…To be Continued is now Continued…

I’m still not too sure about this blogging thing, but I’ve discovered that people I don’t even know have been reading my blogs.  Not only reading them, but they’re liking them, too!  This is more than a little scary to me; however, it’s got a certain level of excitement to it I never anticipated.  My words are getting out there.  There seems to be some connection being made that I find so hard to make in my day-to-day, face-to-face communications.  Which inside me is stronger, the fear or the excitement?  What am I going to do, run to hide or throw my closet wide?  I don’t know.  Am I thrilled or chilled?  Do I finally have the guts to grab what I’ve always wanted, even though the faces are anonymous?  Mine is anonymous, too.  Will I have the fortitude to one day place my face squarely in the center of the page as Rune Believer, or will I use the name my parents gave me?  I’m doubting I’ll use my given name.  It’s not the one that fits me.  Some day I may learn the truth of who I am.  If I do, that will be the name I legally give myself.  Being named after two grandmothers I didn’t know isn’t a name I should have.  It’s definitely not who I am.

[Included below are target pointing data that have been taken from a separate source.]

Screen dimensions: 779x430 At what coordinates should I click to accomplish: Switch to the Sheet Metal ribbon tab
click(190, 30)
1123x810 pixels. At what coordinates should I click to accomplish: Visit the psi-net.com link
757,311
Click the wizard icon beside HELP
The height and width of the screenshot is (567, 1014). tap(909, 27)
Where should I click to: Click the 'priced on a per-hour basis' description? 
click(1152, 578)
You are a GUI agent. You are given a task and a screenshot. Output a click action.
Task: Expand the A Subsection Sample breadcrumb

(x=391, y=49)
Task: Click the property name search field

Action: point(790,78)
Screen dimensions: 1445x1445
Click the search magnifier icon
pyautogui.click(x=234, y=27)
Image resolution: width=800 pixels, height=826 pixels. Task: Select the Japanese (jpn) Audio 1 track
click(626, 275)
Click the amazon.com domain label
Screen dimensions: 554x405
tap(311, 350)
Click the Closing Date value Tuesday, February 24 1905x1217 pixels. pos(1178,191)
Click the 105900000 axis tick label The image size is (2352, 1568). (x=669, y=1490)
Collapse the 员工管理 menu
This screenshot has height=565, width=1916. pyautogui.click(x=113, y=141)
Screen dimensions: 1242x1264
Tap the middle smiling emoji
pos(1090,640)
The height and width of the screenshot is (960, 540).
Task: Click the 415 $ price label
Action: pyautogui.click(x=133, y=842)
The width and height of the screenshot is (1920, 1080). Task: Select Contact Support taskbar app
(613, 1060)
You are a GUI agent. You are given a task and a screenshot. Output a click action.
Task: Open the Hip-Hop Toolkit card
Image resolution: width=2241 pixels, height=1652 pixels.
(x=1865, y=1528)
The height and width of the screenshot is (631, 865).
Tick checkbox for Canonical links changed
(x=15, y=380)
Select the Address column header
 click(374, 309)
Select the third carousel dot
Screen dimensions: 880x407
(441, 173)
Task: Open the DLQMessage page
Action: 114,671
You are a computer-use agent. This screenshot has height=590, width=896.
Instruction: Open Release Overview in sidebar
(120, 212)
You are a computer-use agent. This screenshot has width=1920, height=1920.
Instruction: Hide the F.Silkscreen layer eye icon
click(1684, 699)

It occurs to me that all of this rumination about names and who I am doesn’t help you, my few readers, to know me any better, so I should probably stop that now.  The way I see it, we’ll make that discovery together…if you stay.  If you leave, oh, well.  Your journey with me wasn’t meant to be a long one.  If you stay, will we go down the rabbit hole to discovery or Ragnarok?

Rabbit holes…you just never know where they’re going to go!  Happy, Happy, Joy, Joy!